As Charli flung herself around the stage for an energetic hour, several what we call d’young peeple near us were unable to stand, and others were coke-ignorant of personal space. My bitter millennial brain had an epiphany: being brat is only subversive if you’re too old to really be a brat. brat is about the tension between wanting to grow up and wanting to stay young. It’s about liberating yourself from the maturity of this seeming next stage of life, unsure as you are to embrace it just yet.

A young person trying to be brat is literally just a brat. They stomp around in tiny skirts, thinking that they’re being subversive by being ignorant, when in fact they’re acting as God intended. Also, when discussing the youth, I keep invoking a God I do not believe in. I keep saying “God love them” or “God be with the days”. I never felt older than I did overhearing someone that night, as we surged through the crowds in Malahide to get the Dart home: “It’s giving queue.”
The age tension is the real difference here. Kids will overdo it, get legless, say stupid things. They also might not, but they will still be treated like a potential mess by the older people around them. Their elder festival attendees judge them to be drunk babies whether they are or not.
But this is not fair, and, young as these people are, they’re not idiots (or, at least, they have similar idiot-to-non-idiot ratios as older demographics do). They sense the underlying and sometimes blatant disrespect. I always sensed it. I remember, years ago, you’d get chatting to an older woman in a bathroom or a smoking area. They’d pretend for a few seconds to listen to whatever you were saying, then interrupt and ask your age, only to laugh ruefully and give you some shit like “Oh my God, you’re twenty-four, you don’t even know anything yet.” You are instantly dismissed.

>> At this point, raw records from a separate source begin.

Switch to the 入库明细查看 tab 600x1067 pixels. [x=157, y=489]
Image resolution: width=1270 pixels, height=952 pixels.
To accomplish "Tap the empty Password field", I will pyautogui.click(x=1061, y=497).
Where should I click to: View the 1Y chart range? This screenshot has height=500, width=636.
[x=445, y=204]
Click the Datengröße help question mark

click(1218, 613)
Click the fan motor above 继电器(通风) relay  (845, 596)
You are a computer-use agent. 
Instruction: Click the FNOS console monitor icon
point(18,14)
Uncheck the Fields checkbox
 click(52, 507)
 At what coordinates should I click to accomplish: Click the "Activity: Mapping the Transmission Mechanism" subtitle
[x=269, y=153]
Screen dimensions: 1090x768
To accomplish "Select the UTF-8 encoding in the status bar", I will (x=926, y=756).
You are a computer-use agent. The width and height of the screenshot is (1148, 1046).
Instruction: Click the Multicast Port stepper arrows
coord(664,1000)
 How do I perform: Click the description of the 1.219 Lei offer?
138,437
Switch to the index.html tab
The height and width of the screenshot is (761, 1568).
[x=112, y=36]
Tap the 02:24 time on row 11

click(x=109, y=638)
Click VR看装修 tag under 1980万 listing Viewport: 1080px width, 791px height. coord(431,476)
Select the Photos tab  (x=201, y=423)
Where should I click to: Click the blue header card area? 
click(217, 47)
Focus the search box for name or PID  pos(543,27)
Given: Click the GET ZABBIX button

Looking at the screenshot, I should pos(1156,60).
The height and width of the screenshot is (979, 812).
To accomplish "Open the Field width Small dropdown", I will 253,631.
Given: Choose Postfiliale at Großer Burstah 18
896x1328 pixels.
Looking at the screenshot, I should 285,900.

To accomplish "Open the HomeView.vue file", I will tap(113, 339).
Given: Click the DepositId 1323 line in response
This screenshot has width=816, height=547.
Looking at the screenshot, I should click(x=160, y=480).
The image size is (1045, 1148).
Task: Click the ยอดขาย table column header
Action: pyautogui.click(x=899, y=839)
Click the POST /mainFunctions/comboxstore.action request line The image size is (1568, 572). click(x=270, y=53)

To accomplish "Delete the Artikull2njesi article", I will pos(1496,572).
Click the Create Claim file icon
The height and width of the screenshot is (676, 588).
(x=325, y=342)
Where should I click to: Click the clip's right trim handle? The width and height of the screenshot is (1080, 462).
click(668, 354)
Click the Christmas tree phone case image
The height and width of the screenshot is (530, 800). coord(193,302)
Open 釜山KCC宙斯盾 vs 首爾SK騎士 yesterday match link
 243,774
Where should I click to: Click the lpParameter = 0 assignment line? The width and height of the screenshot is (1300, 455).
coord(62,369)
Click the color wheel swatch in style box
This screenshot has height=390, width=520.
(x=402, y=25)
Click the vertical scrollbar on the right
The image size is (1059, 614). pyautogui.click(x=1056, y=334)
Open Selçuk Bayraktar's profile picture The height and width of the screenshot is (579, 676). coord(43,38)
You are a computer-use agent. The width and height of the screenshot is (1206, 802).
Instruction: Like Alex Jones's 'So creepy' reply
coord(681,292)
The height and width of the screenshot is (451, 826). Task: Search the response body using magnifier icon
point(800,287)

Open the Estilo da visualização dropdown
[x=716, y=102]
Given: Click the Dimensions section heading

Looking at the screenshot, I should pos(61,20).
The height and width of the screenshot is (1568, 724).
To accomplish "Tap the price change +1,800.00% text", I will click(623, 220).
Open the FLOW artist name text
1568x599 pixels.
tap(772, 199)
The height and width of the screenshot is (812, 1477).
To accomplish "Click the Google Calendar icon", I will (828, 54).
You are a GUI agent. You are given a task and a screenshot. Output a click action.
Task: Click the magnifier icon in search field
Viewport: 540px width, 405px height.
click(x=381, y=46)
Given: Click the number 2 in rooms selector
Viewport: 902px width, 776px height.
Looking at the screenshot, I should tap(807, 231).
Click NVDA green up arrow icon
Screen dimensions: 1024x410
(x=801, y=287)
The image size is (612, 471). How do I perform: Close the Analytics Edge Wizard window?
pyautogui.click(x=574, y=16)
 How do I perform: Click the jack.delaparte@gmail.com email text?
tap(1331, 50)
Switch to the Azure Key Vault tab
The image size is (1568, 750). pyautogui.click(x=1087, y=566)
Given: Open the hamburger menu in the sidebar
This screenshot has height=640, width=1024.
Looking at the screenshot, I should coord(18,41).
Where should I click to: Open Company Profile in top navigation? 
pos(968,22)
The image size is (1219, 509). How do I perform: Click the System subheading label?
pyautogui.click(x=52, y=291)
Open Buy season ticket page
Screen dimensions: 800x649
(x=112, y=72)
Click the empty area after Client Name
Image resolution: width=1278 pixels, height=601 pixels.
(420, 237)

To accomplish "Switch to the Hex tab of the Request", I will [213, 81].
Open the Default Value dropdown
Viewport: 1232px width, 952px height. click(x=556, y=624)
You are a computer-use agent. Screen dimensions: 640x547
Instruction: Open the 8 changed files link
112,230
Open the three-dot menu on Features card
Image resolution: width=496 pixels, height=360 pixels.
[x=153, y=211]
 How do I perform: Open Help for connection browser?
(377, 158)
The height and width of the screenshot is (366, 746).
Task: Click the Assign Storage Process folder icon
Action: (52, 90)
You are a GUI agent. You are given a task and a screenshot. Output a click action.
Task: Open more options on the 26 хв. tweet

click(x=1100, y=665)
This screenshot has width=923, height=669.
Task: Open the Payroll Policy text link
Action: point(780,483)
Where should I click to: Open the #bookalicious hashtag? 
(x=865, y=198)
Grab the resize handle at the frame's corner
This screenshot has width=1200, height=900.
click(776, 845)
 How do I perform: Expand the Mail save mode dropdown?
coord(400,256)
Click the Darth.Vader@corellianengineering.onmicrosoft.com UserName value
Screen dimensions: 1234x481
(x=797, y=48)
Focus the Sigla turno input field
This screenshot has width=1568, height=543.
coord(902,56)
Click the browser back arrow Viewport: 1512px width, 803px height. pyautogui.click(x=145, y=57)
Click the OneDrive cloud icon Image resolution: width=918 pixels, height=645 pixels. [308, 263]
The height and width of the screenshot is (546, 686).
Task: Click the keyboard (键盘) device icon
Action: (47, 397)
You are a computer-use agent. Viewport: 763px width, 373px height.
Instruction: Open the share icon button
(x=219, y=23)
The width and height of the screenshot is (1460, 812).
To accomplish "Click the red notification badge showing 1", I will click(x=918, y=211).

I resented them because I had silently chosen not to judge them for their blatant out-of-dateness. I had thought that I should be chatty and respectful in a “respecting my elders” kind of way. Maybe they sensed that. Just as I sense it now, when a young person is very chatty with me. I feel my hackles raise slightly, at the thought that they think I need this.
We’re all just trying to protect ourselves. So here is my solution.
As an over-30-year-old, I hereby vow:
- Not to act like your age is somehow an insult to my age
- To see you as a distinct person rather than a “young person”
Please allow me to continue mocking your weird Gen Z/Alpha fashion.

Will all young people please vow:
- Not to give me compliments solely because you think I’m sad to be older than you
- To sometimes consider the volume at which you speak
I will allow you to continue mocking my weird millennial high-waisted clothes and matte makeup.
I’ll leave you with another moment that stuck with me from the Charli XCX concert.
That night in Malahide, as a train finally approached, a girl near me said, to the general agreement of her peers, “It’s giving train”.